_Source material_:
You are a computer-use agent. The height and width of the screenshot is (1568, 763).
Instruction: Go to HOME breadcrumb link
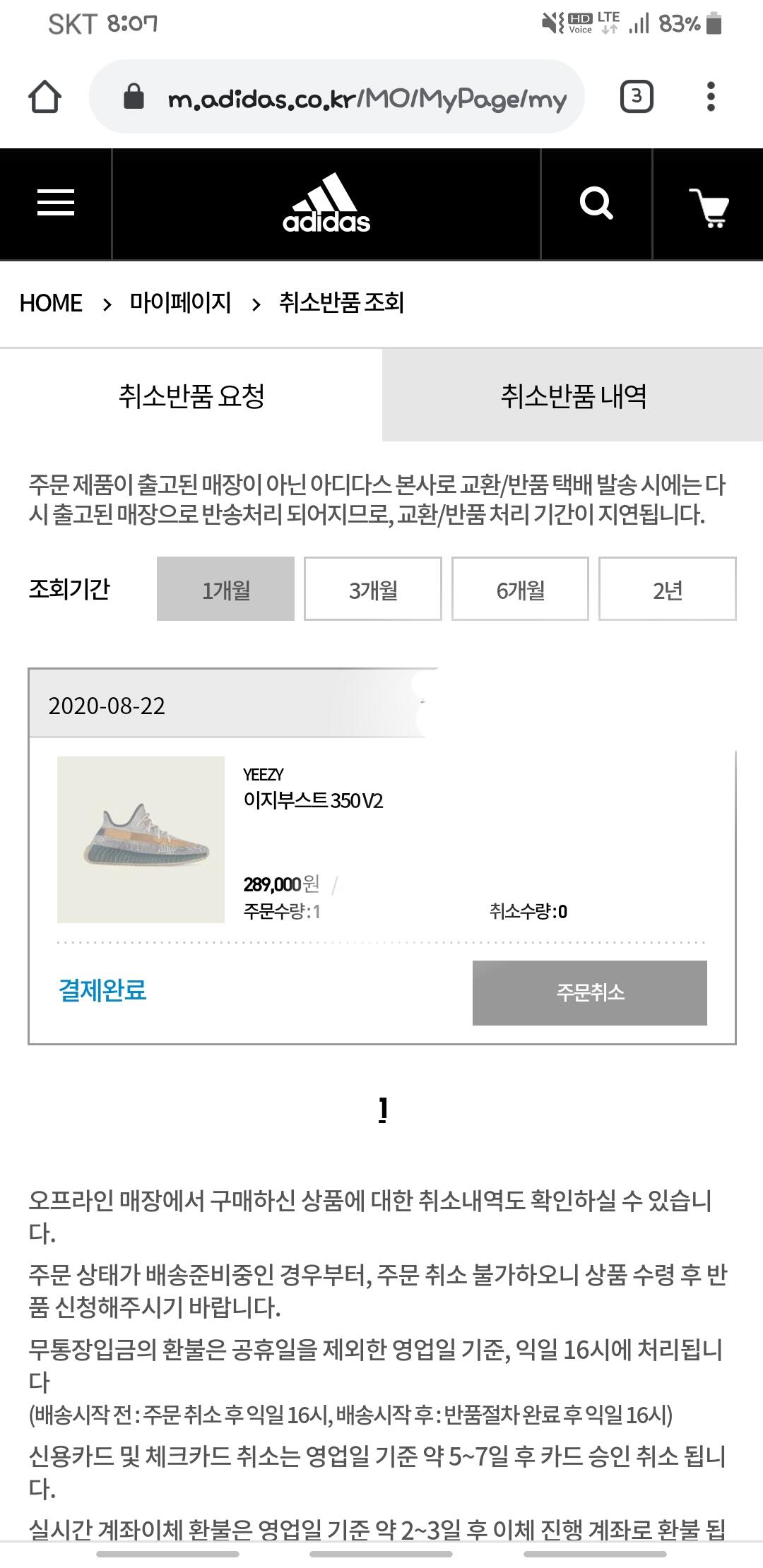(51, 303)
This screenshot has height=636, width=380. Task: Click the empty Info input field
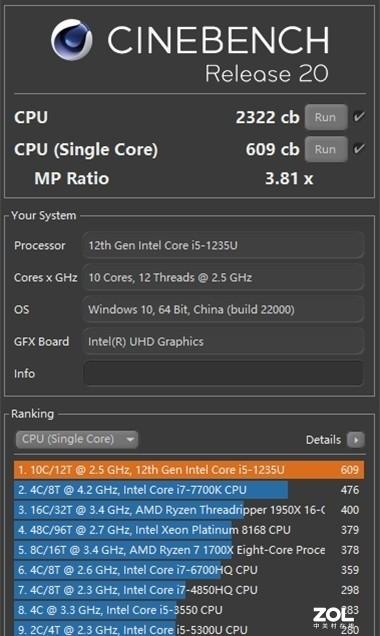pos(223,374)
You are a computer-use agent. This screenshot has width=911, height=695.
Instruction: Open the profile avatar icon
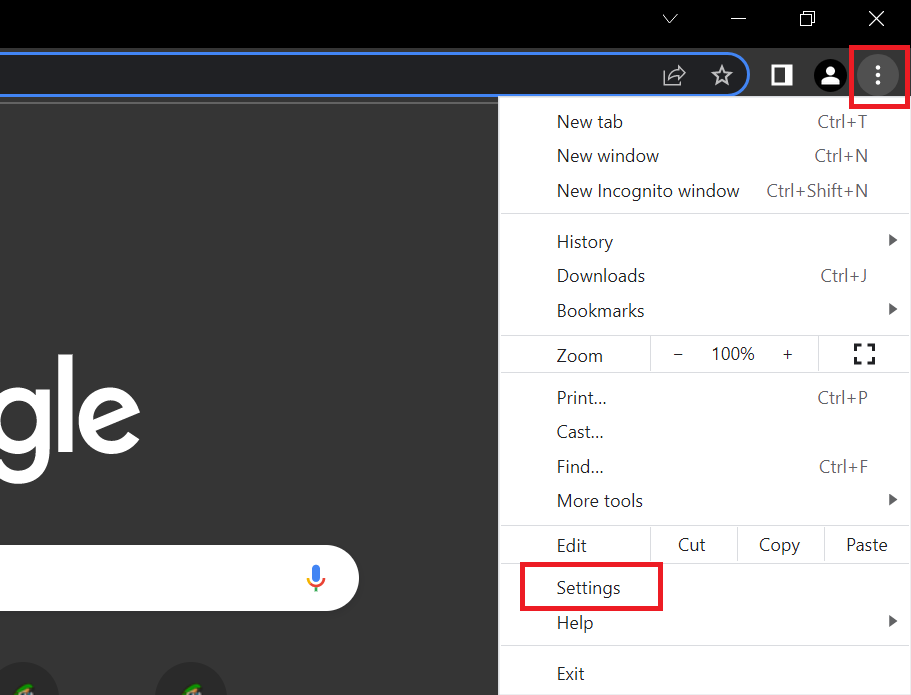tap(829, 75)
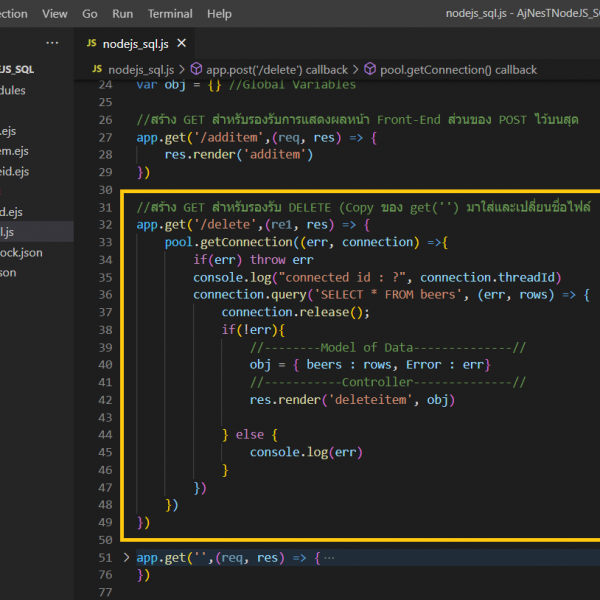Image resolution: width=600 pixels, height=600 pixels.
Task: Open the nodejs_sql.js breadcrumb dropdown
Action: pos(140,70)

_Directions_: Each entry gets copied exactly; the pictures stay out.

_Finished task_:
You are a computer-use agent. The height and width of the screenshot is (1568, 763).
Instruction: Go to HOME breadcrumb link
(51, 303)
This screenshot has height=636, width=380. Task: Click the empty Info input field
pos(223,374)
You are a computer-use agent. This screenshot has width=911, height=695.
Instruction: Open the profile avatar icon
tap(829, 75)
Image resolution: width=600 pixels, height=600 pixels.
Task: Open the nodejs_sql.js breadcrumb dropdown
Action: pos(140,70)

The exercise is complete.